• [Stored data entries]:

•••••

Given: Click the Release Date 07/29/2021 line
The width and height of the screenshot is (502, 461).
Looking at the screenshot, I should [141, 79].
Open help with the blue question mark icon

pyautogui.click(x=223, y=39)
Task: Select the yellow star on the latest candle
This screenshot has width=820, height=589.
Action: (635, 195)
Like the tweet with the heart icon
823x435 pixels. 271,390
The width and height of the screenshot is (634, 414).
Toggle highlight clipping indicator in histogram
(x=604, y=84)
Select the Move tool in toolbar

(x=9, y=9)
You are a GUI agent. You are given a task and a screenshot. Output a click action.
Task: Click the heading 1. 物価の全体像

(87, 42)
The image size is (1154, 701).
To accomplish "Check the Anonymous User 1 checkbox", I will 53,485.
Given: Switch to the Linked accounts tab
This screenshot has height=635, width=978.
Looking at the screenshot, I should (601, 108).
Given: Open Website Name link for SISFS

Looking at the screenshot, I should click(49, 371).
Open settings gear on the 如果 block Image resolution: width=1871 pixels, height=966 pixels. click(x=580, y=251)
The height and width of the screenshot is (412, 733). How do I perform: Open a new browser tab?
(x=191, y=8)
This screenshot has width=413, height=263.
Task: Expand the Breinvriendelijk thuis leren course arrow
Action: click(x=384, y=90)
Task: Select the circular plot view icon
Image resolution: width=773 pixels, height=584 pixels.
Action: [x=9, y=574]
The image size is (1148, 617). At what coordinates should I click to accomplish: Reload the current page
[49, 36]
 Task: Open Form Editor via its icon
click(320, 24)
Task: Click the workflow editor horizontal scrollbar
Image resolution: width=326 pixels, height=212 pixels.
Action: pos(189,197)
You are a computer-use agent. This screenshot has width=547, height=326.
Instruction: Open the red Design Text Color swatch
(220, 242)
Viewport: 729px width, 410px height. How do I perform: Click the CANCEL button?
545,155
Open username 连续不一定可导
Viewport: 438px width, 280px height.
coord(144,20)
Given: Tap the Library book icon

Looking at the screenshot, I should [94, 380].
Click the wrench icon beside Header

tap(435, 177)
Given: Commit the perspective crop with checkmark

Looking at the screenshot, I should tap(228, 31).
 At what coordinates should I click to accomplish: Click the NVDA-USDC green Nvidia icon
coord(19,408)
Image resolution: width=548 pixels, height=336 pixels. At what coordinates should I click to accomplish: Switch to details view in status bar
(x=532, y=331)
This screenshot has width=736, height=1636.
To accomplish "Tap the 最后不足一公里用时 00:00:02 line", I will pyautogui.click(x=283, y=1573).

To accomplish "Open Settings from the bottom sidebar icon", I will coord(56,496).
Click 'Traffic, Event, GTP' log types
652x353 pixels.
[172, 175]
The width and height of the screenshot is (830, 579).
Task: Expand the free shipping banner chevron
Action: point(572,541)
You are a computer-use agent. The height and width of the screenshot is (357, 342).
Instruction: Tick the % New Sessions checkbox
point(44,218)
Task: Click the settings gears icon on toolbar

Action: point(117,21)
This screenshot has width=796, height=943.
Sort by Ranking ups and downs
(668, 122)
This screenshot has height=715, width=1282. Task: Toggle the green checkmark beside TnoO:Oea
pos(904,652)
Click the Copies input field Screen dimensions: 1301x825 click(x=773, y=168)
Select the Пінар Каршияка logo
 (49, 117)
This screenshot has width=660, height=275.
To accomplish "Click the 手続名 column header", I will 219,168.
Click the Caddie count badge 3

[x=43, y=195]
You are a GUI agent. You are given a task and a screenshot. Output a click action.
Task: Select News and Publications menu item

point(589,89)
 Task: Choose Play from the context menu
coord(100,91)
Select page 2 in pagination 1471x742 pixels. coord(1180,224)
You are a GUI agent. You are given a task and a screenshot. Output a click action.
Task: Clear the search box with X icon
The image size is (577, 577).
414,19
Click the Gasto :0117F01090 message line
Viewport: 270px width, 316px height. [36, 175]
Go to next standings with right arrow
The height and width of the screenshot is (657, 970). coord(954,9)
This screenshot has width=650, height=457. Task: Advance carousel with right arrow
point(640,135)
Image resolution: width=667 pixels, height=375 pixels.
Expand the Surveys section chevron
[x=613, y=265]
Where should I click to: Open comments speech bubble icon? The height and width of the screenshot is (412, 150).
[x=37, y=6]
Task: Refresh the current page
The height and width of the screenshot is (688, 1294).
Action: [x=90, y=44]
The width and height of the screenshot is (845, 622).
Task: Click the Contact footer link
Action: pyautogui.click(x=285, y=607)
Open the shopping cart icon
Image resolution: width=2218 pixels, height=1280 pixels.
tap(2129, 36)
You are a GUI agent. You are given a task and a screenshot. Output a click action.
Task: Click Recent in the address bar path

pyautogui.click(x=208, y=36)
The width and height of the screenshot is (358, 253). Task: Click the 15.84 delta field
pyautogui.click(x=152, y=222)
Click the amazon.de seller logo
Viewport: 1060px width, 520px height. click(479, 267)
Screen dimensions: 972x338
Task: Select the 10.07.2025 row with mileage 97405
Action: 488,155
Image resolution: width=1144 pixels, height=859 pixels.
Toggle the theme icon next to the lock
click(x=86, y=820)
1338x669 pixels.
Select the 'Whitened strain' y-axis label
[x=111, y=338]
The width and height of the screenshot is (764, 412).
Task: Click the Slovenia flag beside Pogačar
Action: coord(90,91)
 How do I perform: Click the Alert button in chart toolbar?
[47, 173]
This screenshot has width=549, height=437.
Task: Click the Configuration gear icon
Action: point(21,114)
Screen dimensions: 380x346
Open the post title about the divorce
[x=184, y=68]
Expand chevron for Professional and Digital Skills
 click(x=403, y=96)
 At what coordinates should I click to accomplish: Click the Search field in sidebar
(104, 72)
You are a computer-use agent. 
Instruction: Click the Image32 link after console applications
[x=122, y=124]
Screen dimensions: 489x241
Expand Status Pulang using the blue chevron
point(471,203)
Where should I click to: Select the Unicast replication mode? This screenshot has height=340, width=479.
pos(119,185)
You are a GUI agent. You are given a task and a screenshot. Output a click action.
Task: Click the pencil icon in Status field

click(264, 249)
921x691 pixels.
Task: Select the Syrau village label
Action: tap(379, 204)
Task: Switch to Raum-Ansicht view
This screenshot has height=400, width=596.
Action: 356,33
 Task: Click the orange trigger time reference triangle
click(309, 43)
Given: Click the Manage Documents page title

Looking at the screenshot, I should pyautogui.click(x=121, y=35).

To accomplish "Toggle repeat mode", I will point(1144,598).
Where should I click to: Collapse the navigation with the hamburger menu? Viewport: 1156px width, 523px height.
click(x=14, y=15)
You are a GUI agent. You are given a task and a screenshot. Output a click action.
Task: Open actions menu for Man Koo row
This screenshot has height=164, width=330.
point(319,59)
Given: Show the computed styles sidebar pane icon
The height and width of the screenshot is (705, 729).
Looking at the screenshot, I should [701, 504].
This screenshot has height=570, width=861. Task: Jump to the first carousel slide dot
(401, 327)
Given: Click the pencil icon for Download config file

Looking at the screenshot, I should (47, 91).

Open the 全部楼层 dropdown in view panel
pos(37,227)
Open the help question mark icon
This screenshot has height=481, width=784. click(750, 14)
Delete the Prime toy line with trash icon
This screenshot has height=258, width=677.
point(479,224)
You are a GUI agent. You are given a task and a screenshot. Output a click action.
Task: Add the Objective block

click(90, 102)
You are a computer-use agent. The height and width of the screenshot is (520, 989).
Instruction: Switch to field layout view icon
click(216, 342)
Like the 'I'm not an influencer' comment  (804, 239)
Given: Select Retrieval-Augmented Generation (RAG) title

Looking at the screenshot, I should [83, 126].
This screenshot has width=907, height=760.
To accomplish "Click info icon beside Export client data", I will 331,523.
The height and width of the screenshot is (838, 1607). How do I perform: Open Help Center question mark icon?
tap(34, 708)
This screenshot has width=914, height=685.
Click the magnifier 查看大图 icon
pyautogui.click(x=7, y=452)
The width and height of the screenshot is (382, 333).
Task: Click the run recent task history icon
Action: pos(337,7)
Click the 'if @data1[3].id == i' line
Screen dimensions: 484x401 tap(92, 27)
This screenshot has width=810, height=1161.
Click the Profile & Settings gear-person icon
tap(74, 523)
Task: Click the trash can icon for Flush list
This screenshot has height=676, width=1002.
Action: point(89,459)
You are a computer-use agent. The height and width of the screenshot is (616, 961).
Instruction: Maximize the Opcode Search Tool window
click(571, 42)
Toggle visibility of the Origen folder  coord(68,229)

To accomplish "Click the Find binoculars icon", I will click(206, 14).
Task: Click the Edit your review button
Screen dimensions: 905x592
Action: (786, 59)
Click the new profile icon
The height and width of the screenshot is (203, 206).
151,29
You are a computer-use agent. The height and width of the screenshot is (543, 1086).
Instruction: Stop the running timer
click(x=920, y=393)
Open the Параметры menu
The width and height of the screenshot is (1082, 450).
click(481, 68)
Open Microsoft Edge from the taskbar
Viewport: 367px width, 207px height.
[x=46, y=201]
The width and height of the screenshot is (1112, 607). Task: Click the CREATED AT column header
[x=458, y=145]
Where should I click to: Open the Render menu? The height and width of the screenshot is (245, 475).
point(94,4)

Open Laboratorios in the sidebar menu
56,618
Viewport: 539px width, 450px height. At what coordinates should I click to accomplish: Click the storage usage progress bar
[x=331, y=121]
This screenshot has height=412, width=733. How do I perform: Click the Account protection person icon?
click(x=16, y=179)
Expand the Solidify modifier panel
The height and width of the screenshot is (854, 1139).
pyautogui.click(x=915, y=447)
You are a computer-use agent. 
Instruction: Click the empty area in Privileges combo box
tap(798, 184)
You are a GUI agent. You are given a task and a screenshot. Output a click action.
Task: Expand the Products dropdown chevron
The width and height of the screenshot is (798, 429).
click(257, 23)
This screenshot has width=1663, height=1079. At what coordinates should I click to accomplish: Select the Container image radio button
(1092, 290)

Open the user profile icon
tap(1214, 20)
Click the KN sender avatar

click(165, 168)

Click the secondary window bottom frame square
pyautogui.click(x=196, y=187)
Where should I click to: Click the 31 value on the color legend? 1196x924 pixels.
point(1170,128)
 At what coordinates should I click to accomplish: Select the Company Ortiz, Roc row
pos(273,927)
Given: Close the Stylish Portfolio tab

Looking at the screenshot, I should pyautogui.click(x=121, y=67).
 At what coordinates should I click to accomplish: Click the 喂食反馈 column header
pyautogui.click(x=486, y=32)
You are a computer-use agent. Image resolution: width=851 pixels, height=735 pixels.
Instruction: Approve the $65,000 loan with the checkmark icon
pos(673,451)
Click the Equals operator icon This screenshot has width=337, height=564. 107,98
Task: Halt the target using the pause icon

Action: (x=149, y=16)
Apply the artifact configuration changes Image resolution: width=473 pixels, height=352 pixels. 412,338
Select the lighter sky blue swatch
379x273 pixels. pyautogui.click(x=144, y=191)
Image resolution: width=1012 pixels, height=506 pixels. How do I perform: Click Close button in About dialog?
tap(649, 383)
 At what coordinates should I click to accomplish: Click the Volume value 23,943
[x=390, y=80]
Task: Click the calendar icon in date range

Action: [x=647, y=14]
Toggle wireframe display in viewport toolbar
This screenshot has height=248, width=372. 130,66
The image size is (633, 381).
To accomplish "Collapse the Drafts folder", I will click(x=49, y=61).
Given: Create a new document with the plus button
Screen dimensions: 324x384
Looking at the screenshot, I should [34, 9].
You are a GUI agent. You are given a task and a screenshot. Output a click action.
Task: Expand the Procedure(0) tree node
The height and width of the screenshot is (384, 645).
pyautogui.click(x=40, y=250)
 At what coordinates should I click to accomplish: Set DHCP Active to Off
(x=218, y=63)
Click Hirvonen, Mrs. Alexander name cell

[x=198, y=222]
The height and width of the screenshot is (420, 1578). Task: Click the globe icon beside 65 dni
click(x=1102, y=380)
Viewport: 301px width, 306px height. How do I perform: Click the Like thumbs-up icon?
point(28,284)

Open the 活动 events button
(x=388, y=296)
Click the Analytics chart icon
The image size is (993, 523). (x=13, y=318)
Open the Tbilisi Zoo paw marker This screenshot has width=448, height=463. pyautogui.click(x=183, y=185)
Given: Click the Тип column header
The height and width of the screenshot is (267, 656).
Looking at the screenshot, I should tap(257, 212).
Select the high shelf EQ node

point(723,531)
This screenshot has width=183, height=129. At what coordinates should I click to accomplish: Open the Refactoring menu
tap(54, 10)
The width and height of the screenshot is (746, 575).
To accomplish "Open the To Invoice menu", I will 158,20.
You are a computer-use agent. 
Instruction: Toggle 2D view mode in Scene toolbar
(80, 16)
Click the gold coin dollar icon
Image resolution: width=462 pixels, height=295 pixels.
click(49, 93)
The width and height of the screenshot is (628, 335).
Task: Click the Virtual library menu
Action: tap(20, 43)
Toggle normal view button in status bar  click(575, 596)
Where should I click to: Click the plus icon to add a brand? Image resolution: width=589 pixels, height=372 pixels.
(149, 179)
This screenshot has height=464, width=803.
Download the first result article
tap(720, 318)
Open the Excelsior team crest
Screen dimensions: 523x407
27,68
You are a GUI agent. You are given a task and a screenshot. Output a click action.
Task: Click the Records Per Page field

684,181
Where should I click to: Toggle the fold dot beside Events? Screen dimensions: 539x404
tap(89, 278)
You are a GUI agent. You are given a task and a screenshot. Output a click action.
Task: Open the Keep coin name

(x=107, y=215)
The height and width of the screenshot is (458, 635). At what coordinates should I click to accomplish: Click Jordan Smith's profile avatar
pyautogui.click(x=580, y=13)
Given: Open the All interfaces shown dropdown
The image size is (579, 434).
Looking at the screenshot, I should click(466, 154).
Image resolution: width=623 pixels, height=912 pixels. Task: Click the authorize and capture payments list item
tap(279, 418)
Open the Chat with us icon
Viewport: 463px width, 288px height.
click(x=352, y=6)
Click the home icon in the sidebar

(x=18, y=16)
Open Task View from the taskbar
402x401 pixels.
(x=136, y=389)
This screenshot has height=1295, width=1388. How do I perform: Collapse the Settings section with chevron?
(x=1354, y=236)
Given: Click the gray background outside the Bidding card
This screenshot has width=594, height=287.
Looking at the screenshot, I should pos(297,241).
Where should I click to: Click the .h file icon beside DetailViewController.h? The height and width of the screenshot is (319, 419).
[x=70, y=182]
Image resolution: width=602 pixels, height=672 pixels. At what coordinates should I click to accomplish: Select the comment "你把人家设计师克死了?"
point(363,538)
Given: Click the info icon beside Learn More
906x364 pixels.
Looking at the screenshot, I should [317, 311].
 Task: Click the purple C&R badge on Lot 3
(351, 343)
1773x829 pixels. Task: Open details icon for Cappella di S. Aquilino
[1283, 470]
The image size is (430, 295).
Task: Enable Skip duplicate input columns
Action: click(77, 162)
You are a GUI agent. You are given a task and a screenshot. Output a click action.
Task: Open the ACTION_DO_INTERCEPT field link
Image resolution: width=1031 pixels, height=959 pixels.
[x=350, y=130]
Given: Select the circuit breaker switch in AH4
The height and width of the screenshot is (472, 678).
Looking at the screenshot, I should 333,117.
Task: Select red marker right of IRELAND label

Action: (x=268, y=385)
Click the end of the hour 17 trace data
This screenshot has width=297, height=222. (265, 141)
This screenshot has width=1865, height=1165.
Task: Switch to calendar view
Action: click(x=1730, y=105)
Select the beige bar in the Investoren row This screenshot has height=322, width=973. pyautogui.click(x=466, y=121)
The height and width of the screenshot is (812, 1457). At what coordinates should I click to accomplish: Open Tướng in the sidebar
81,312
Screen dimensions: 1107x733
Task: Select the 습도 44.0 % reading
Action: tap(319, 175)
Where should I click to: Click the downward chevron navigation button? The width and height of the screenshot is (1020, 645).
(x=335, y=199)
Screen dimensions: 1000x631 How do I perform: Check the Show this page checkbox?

•••••

Please retype, without any change, the line containing "Given: Click the info icon beside Learn More" and every line after it to the end of the entries above, and only those.

• [WRITTEN RESPONSE]:
Given: Click the info icon beside Learn More
906x364 pixels.
Looking at the screenshot, I should [317, 311].
 Task: Click the purple C&R badge on Lot 3
(351, 343)
1773x829 pixels. Task: Open details icon for Cappella di S. Aquilino
[1283, 470]
The image size is (430, 295).
Task: Enable Skip duplicate input columns
Action: click(77, 162)
You are a GUI agent. You are given a task and a screenshot. Output a click action.
Task: Open the ACTION_DO_INTERCEPT field link
Image resolution: width=1031 pixels, height=959 pixels.
[x=350, y=130]
Given: Select the circuit breaker switch in AH4
The height and width of the screenshot is (472, 678).
Looking at the screenshot, I should 333,117.
Task: Select red marker right of IRELAND label

Action: (x=268, y=385)
Click the end of the hour 17 trace data
This screenshot has width=297, height=222. (265, 141)
This screenshot has width=1865, height=1165.
Task: Switch to calendar view
Action: click(x=1730, y=105)
Select the beige bar in the Investoren row This screenshot has height=322, width=973. pyautogui.click(x=466, y=121)
The height and width of the screenshot is (812, 1457). At what coordinates should I click to accomplish: Open Tướng in the sidebar
81,312
Screen dimensions: 1107x733
Task: Select the 습도 44.0 % reading
Action: tap(319, 175)
Where should I click to: Click the downward chevron navigation button? The width and height of the screenshot is (1020, 645).
(x=335, y=199)
Screen dimensions: 1000x631 How do I perform: Check the Show this page checkbox?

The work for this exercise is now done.